Соседки

Дуглас-22
Этy историю я услышал в разное время с небольшими промежутками от нескольких разных людей, никак не связанных между собой, из чего сделал вывод, что, как говорится, "дыма без огня не бывает". Поэтому я решил собрать воедино все эти рассказы и  попытаться придать полученному продукту некую законченность и "читабельность", сохранив, тем не менее, все основные моменты в полной неприкосновенности. Что из этого вышло - решать вам.
Рассказ идёт от первого лица.
-------------------------------------------—


    В нашем подъезде много квартир. На каждом этаже — восемь. А всего  этажей — девять. Кое-где жильцов нет. Кто-то уехал, кого-то выселили, а не последнем, девятом, не так давно был пожар, две квартиры выгорели полностью, так что жильцы по соседству с погорельцами, тоже исчезли куда-то, видимо, намереваясь вернуться, когда наше неповоротливое ТСЖ отремонтирует, наконец, эти сгоревшие квартиры и сильно пострадавшую от пожара лестничную клетку.
В общем, из всех квартир на этом несчастливом этаже, "в живых" осталось только две. В одной из них одиноко проживает старушка лет около 80, которую знает и любит весь наш дом.

     Маленькая, сухонькая, чистенькая, очень бедная женщина всегда приветливо улыбалась каждому, кого встречала на лестнице или во дворе, где она коротала тёплые летние дни в компании своих приятельниц на лавочке у подъезда. И хотя она жила, а вернее — существовала на какую-то копеечную пенсию, она никогда не жаловалась на судьбу, никогда ничего ни у кого не просила и никогда не давала повода себя жалеть, хотя все мы знали, что жизнь у неё сложилась неважно. Алкоголик-старик умер несколько лет назад, сын — такой же пьяница, как и его отец, исчез из дома уже порядком, да так, что никто не слыхал о нём с тех пор, и сама старушка, при вопросе о сыне, только тихо вздыхала и крестилась, шепча всё время одно и то же: "Наверно, сгорел от водки своей уже, царствие ему небесное, непутёвому, прости его Господи!".
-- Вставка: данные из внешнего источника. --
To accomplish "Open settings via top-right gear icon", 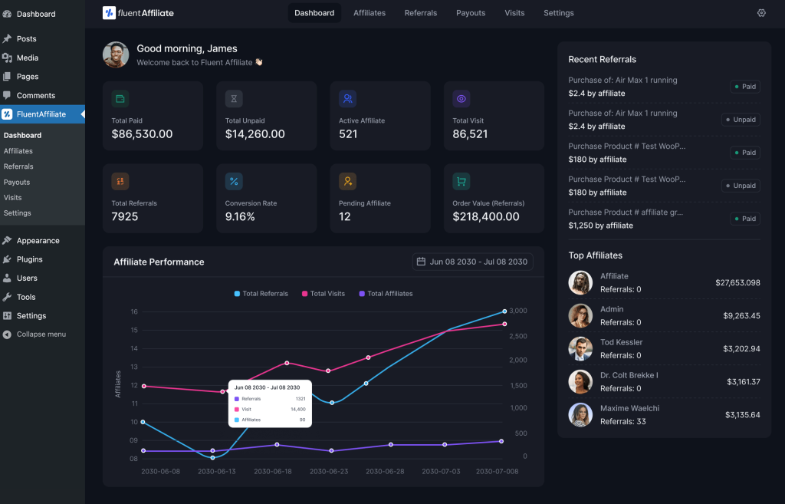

    Нам всем было искренне жаль её. И потому мы особенно негодовали по поводу ещё одной жилички с этого злосчастного погорелого этажа — Нинки, молодой, разбитной девахи лет 19-20, шумной, нахальной и бесцеремонной, как и большинство девчонок в её возрасте. Она жила вместе с матерью — проводницей на поездах дальнего следования, которой часто не бывало дома подолгу, которую Нинка в грош не ставила и с которой непрерывно ругалась, стоило матери появиться дома. До пожара Нинка ещё держалась "в рамках", благодаря постоянному прессингу со стороны соседей. Но теперь прессинг исчез вместе с соседями. Оставшаяся старушка угрозы не представляла, и в Нинкиной квартире до самого утра громыхала музыка, вино лилось рекой, раздавались шум и крики, заставляя несчастную старушку ворочаться в своей квартирке до самого утра. Все просьбы угомониться или хотя бы снизить уровень децибел игнорировались Нинкой с полным равнодушием, порой переходящим в откровенное хамство. Мы пытались устыдить деваху, грозились натравить на неё участкового и даже написать бумагу "куда следует". Но никакого действия наши угрозы не возымели. Нинка игнорировала их так же, как и бабкины просьбы.
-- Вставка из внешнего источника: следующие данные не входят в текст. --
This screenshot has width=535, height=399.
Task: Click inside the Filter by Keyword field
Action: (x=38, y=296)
    При одном Нинкином виде лицо нашей старушки страдальчески сморщивалось, она отводила глаза и тихо шептала что-то, крестясь, а Нинка, видя это, гордо задирала подбородок и надменно проходила мимо, кидая пожилой женщине через плечо что-то вроде: "Кляузница чёртова!" или "Кляча старая!".
Мы негодовали, стыдили Нинку, жалели нашу Марию Ивановну, но поделать ничего не могли.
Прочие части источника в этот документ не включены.